- Exercise requirements -
What you give back should be only the lines from the one holding "Open the Data Sources section" through the final line of the records, each reproduced exactly.

- Input -

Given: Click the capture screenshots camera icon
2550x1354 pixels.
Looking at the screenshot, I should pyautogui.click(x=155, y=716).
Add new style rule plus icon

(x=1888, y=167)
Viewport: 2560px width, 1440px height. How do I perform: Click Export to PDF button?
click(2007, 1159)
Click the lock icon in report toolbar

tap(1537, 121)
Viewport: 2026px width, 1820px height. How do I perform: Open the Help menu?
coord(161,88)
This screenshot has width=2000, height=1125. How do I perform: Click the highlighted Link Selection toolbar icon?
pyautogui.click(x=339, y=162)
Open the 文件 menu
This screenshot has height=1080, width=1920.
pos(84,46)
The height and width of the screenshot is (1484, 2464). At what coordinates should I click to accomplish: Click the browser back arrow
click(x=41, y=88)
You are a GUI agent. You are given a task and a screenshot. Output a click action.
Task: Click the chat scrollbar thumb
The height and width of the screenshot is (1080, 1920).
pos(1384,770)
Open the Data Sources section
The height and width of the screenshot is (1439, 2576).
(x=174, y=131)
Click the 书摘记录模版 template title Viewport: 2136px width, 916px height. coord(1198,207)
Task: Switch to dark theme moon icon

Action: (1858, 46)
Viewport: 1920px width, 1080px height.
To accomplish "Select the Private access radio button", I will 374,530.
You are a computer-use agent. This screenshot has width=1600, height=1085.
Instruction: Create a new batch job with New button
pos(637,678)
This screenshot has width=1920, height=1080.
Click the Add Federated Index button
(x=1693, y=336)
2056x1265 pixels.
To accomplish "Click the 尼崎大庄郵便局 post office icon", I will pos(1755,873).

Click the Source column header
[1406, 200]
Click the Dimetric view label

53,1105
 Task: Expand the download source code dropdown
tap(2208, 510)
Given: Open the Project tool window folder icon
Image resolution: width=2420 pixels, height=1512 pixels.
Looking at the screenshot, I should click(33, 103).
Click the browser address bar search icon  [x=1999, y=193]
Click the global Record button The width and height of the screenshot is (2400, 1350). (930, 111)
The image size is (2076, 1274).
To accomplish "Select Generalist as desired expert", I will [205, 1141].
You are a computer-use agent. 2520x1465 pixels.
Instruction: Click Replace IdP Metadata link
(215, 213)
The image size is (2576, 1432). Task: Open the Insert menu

- Reply to the exercise -
Open the Data Sources section
The height and width of the screenshot is (1439, 2576).
(x=174, y=131)
Click the 书摘记录模版 template title Viewport: 2136px width, 916px height. coord(1198,207)
Task: Switch to dark theme moon icon

Action: (1858, 46)
Viewport: 1920px width, 1080px height.
To accomplish "Select the Private access radio button", I will 374,530.
You are a computer-use agent. This screenshot has width=1600, height=1085.
Instruction: Create a new batch job with New button
pos(637,678)
This screenshot has width=1920, height=1080.
Click the Add Federated Index button
(x=1693, y=336)
2056x1265 pixels.
To accomplish "Click the 尼崎大庄郵便局 post office icon", I will pos(1755,873).

Click the Source column header
[1406, 200]
Click the Dimetric view label

53,1105
 Task: Expand the download source code dropdown
tap(2208, 510)
Given: Open the Project tool window folder icon
Image resolution: width=2420 pixels, height=1512 pixels.
Looking at the screenshot, I should click(33, 103).
Click the browser address bar search icon  [x=1999, y=193]
Click the global Record button The width and height of the screenshot is (2400, 1350). (930, 111)
The image size is (2076, 1274).
To accomplish "Select Generalist as desired expert", I will [205, 1141].
You are a computer-use agent. 2520x1465 pixels.
Instruction: Click Replace IdP Metadata link
(215, 213)
The image size is (2576, 1432). Task: Open the Insert menu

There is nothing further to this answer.